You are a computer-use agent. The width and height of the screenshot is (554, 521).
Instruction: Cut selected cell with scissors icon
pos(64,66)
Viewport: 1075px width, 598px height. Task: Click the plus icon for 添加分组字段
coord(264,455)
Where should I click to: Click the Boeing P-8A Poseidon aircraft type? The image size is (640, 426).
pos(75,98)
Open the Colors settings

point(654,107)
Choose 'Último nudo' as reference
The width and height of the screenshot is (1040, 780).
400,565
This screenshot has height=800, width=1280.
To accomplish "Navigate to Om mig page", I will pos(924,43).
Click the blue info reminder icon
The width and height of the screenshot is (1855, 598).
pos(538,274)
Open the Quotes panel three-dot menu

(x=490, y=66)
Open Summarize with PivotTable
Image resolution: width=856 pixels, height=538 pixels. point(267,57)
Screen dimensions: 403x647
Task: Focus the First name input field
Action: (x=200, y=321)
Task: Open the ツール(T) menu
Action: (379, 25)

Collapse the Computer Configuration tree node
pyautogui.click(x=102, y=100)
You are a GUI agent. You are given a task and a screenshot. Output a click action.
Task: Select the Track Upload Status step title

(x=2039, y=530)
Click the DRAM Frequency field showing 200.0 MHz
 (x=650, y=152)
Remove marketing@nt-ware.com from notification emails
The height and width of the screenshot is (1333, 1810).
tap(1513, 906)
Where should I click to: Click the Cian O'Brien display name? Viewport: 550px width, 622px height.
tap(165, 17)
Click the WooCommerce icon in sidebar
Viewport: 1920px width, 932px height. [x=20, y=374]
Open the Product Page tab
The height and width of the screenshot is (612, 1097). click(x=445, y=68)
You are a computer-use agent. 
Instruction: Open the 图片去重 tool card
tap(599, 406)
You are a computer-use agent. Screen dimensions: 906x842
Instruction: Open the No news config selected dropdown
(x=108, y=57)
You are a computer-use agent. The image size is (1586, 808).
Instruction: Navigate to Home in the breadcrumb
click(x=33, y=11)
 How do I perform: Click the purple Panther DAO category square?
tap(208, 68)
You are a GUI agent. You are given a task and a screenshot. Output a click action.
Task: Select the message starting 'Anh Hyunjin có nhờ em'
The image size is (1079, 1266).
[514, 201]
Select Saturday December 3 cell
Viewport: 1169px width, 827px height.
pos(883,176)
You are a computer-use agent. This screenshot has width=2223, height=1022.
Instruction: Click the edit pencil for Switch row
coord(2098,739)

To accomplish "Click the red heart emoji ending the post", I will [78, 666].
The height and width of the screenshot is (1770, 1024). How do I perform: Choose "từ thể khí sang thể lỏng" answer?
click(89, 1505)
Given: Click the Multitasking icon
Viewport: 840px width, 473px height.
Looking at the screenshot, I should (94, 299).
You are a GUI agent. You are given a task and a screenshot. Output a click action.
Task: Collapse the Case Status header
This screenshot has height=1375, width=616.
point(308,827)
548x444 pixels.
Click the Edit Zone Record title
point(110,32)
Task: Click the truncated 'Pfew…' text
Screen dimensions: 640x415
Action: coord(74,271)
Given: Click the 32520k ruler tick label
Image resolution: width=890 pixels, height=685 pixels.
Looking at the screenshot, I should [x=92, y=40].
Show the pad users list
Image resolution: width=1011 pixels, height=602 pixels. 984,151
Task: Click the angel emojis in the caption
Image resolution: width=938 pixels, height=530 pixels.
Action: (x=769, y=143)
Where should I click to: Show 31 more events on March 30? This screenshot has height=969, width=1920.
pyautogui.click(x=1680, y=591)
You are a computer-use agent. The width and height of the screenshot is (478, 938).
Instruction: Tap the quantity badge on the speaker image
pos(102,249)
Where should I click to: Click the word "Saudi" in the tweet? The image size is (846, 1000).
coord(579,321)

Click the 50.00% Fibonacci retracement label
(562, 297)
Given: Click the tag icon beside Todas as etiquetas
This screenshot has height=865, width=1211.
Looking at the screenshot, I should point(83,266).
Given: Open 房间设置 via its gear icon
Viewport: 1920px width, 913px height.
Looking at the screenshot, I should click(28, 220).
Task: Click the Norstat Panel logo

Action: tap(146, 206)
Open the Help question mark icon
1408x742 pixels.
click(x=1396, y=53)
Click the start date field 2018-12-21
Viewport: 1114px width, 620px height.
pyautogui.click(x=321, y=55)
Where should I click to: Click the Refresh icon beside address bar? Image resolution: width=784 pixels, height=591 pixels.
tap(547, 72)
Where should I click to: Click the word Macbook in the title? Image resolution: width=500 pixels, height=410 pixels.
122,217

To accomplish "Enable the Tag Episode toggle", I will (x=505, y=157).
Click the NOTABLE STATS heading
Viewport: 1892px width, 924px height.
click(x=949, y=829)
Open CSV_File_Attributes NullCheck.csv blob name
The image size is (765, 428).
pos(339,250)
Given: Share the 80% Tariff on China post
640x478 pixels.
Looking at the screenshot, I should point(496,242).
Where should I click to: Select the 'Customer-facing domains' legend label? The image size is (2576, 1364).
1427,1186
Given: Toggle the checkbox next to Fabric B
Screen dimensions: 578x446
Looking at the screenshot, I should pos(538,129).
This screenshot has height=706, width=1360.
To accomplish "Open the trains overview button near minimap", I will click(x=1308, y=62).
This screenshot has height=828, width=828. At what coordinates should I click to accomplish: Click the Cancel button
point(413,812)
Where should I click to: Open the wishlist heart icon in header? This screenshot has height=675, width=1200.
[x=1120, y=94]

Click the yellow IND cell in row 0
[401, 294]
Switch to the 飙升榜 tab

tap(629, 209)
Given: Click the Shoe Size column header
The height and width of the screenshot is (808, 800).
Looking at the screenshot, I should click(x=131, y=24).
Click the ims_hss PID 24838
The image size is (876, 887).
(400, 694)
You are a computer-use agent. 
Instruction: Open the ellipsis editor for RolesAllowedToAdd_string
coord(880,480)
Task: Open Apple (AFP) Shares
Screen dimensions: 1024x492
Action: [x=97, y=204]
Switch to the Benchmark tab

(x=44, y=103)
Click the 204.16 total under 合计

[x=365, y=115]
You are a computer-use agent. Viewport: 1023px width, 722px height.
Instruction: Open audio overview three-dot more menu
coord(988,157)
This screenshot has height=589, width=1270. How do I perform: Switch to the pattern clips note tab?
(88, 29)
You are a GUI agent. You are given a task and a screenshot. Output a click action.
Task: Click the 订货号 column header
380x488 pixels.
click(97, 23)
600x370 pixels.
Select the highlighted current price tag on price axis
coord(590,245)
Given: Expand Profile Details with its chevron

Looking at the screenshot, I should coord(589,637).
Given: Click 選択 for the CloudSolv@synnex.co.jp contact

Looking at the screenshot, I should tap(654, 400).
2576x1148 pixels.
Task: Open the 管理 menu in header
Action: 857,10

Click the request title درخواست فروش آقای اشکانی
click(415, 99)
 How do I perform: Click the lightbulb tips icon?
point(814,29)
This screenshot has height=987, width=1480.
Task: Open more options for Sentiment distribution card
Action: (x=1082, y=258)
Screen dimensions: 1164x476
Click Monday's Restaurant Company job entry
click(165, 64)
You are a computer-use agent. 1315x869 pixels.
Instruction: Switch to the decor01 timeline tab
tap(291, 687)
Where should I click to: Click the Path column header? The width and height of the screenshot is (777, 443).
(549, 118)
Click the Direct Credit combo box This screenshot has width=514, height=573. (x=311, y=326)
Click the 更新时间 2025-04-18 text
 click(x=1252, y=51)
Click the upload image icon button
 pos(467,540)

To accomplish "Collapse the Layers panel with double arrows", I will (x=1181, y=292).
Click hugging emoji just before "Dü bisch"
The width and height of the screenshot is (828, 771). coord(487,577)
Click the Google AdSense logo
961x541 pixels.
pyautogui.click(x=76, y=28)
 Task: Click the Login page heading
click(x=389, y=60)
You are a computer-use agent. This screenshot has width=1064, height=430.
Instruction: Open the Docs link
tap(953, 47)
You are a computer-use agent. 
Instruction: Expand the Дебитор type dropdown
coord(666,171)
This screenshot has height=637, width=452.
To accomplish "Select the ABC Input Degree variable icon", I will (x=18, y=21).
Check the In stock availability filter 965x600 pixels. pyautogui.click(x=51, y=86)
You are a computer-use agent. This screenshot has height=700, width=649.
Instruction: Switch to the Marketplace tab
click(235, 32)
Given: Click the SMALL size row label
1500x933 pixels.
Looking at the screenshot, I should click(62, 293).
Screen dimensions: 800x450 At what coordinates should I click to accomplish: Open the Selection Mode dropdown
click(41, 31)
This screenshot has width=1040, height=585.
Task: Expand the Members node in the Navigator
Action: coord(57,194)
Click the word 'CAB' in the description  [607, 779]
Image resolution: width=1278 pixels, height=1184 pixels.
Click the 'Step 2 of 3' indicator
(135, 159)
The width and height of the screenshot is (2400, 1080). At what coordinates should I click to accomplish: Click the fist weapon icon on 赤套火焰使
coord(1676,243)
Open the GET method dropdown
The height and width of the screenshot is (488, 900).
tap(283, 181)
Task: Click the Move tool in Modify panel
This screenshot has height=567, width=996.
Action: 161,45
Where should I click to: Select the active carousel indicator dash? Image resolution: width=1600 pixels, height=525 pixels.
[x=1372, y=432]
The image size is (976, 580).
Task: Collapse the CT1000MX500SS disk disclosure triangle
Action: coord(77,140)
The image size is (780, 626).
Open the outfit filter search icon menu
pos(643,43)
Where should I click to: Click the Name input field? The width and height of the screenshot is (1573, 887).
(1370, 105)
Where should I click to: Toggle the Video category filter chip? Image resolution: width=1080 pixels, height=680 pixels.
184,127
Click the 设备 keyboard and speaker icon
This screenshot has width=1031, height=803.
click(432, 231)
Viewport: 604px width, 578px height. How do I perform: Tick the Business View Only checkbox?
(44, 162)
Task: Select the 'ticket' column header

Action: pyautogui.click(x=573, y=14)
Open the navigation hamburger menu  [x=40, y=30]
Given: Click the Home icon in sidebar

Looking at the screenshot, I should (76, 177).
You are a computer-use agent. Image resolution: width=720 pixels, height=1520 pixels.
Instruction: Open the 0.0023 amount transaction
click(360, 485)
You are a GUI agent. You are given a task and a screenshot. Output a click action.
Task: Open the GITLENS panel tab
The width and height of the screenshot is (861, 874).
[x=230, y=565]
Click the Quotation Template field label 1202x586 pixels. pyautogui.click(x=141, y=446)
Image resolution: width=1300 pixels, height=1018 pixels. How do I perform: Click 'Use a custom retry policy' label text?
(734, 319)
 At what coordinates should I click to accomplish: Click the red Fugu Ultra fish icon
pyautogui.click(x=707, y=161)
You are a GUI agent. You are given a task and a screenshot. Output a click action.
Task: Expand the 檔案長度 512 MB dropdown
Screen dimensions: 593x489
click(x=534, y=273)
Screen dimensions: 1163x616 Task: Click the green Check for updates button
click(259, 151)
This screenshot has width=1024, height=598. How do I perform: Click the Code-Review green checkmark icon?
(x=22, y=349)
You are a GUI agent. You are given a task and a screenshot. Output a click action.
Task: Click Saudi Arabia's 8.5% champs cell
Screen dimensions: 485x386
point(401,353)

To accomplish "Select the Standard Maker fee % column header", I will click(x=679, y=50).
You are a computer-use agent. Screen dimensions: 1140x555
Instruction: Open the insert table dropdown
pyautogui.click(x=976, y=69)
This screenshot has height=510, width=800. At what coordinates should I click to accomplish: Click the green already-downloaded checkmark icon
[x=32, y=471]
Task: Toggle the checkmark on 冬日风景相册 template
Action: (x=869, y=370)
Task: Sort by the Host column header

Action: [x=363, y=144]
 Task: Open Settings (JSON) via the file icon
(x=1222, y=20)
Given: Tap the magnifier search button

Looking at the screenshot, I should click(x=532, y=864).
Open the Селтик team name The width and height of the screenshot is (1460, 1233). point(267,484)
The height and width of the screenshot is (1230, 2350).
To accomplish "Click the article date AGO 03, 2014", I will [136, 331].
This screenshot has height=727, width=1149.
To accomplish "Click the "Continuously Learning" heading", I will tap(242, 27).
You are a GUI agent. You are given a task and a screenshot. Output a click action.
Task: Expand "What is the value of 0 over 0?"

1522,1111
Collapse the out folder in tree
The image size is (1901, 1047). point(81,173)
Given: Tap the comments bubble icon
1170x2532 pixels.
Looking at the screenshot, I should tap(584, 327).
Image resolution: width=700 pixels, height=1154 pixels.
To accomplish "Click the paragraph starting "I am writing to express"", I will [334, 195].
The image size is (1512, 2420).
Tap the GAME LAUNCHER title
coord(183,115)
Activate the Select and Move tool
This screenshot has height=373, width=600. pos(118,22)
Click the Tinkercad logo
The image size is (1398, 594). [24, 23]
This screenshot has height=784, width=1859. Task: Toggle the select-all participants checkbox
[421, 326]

Exercise instructions ▸ Write down only how many lines in the listing contain the word "starting".

Answer to this exercise ▸ 2